The Pursuit of Health: Colonialism and Hookworm Eradication in Puerto Rico

PUBLISHED: 2017

https://southernspaces.org/2017/pursuit-health-colonialism-and-hookworm-eradication-puerto-rico/

#Latinaherstory  #Research #Review:

#Latinaherstory Date: August 10th 2023

Amador weaves historical context for the social and political development of the modern state of Puerto Rico with the empathetic telling of great human suffering and strength. Carefully framing the doctors, the bureaucracies, and funding structures and the identities and theories that informed the approach to “treating” the Puerto Rican population of “hookworm” and critically examines why such treatment was commenced. Amador concludes in part, that the experiences of the Puerto Rican test subjects, hundreds of thousands of whom remain nameless, informed systems of information distribution that both economically benefited their imperialistic and attending physicians and but to further economic benefit, the systems of designed to identify the treatment of hookworm within main populations of  “higher value” rural white poor.
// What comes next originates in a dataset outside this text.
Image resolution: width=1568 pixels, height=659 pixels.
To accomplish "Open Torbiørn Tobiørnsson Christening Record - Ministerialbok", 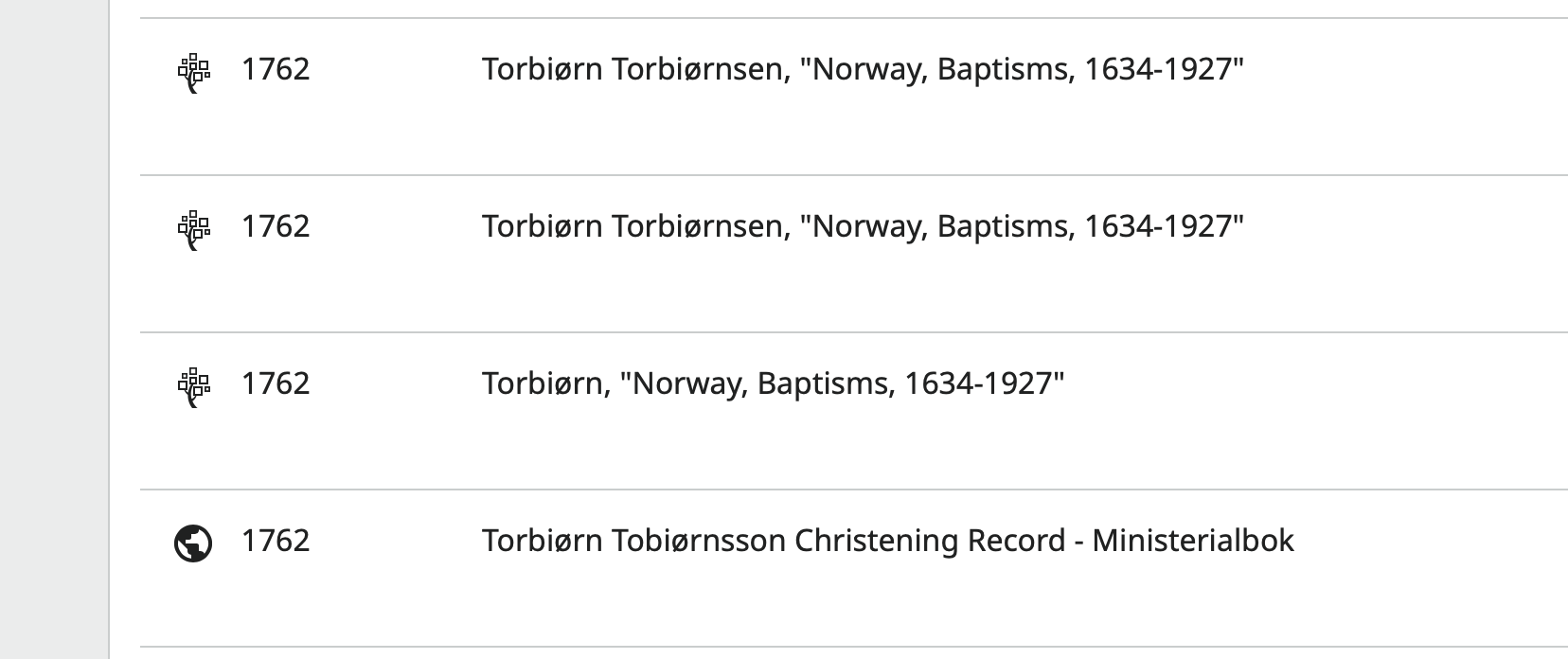I will (887, 541).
Highlighting the experience of a doctor who consulted freely with American doctors explicitly for the purpose of treating rural whites based on his experiences in Puerto Rico, who was told upon his return to the still struggling island, he would NOT receive additional funding or compensation for his consulting, as archetypical. Part and parcel for the characteristic lack of compensation for an entire nation who were subject to medical colonization by an invading army that often times, did not even record their names and their exhausted mainland advocates.

#LATINAHERSTORY ADDED Guiding Questions:

1)   Do newspapers and biomedical journals at the time of invasion (1899) influence the understanding of mainland medical professionals about Puerto Ricans?
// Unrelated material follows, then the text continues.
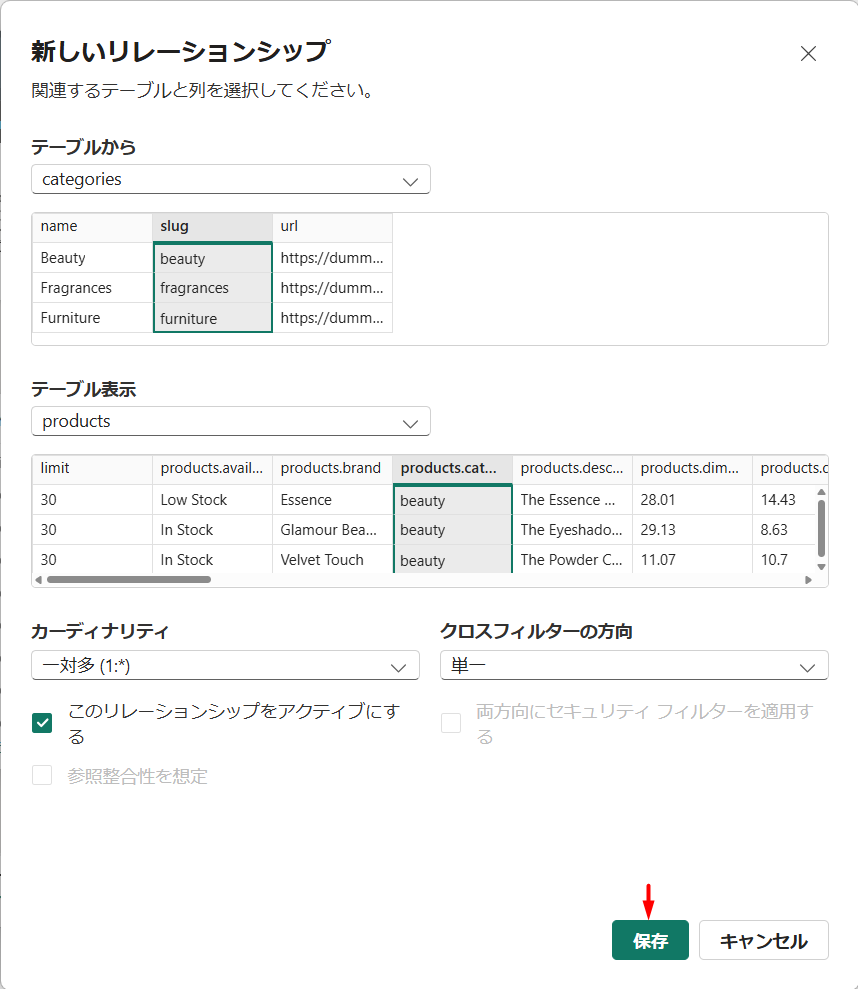
Task: Click the 保存 button
Action: coord(650,941)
2)   Who did race and class impact the way their illness was described, etc reference to “lazy worm”?

3)   How does the biomed/ical system address eugenics based language in past scholarship going forward? 

 

https://southernspaces.org/2017/pursuit-health-colonialism-and-hookworm-eradication-puerto-rico/

 

 

 

Author name: Rosemarijn Hoefte


Trujillo-Pagan, N.E. (2013) Worms as hooks for colonizing Puerto Rico. Social History of Medicine, 26 (4), 611-632.
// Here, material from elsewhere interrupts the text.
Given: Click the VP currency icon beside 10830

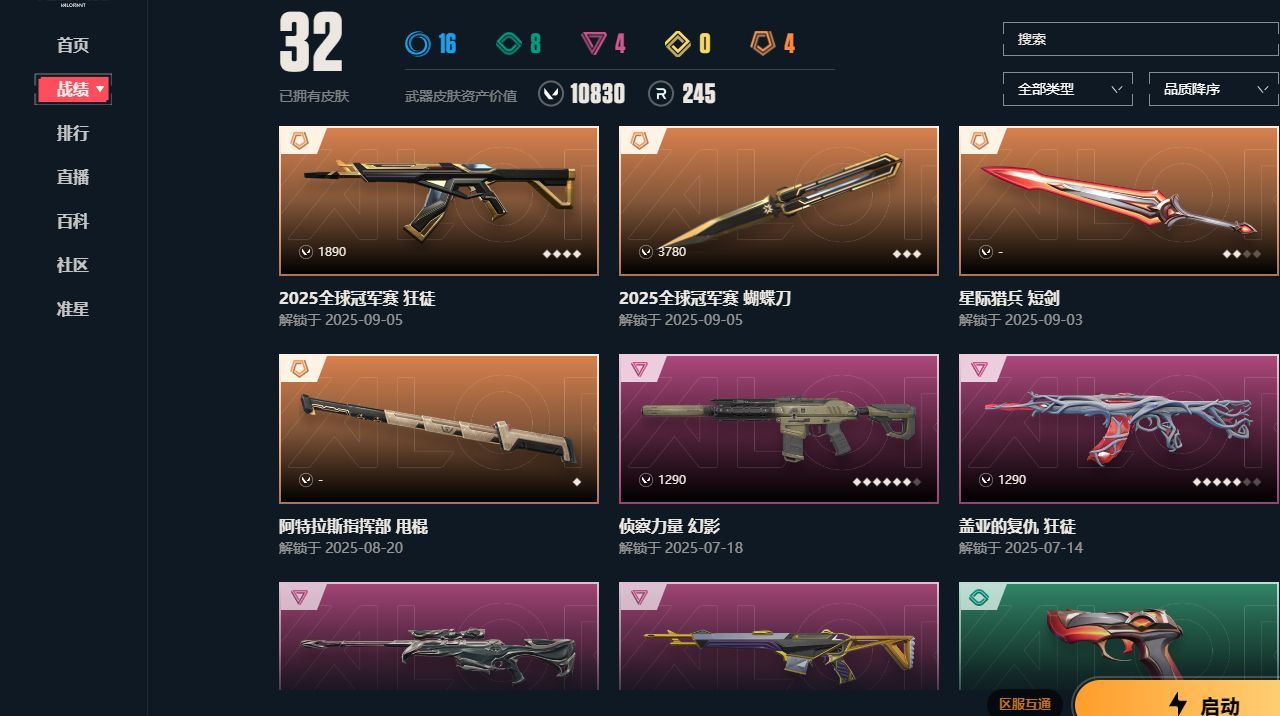Looking at the screenshot, I should coord(550,94).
Modern Colonization by Medical Intervention: U.S. Medicine in Puerto Rico, written by Nicole Trujillo-Pagán


Published: 2015

#Latinaherstory Date of Review: August 10th 2023 

Hoefte reviews Trujilo'-Pagan's work predominately with an asset-based lens. Further Indicating confidence in Trujillo’s storytelling, Hoefte pierces her review with comments around what she feels are underdeveloped forces that further influenced the social and political climate in which hookworm interventions were implemented past what Trujillo posits. Predominately, she calls for additional sources and further development of the role and documentation of the existing medical infrastructure before the mainland invasion. Hoefte further indicates by under-developing the narrative of the Puerto Rican doctor’s role in hookworm information proliferation and a similar under-investment in the description around the “jiberos” reactions to such medical treatments within the narrative, disproportionately credit attending physicians for interventions that became part of a culture of reform. 

#LATINAHERSTORY Guiding Questions:

1) What is the importance of documenting patient voice in public health education? 

2)Where has documenting of patient/community voice occurred historically? Are those sources considered "scholarly sources" in the context of medical and scientific research? 

3) What could be the benefits and/or negatives to the inclusion or exclusion of patient voices in historical public health research when the patients were subjugated to attending physicians and/or institutions?  How does that power dynamic impact the attending physician's ability to be objective and quality of results of their scientific inquiry? 

Author name: 
Institute for Emerging Issues

Eradicating HookWorm

Youtube: https://www.youtube.com/watch?v=N6H-_jJB-j4

Source one (Amador) and Source Two (Hoefte) and within Source Three (Trujillo-Pagan) all discuss the importance of Puerto Rican experiences informing specifically the Rockefeller Commission yet do not mention at all the test subjects who informed the attending physicians used to "cure" North Carolina.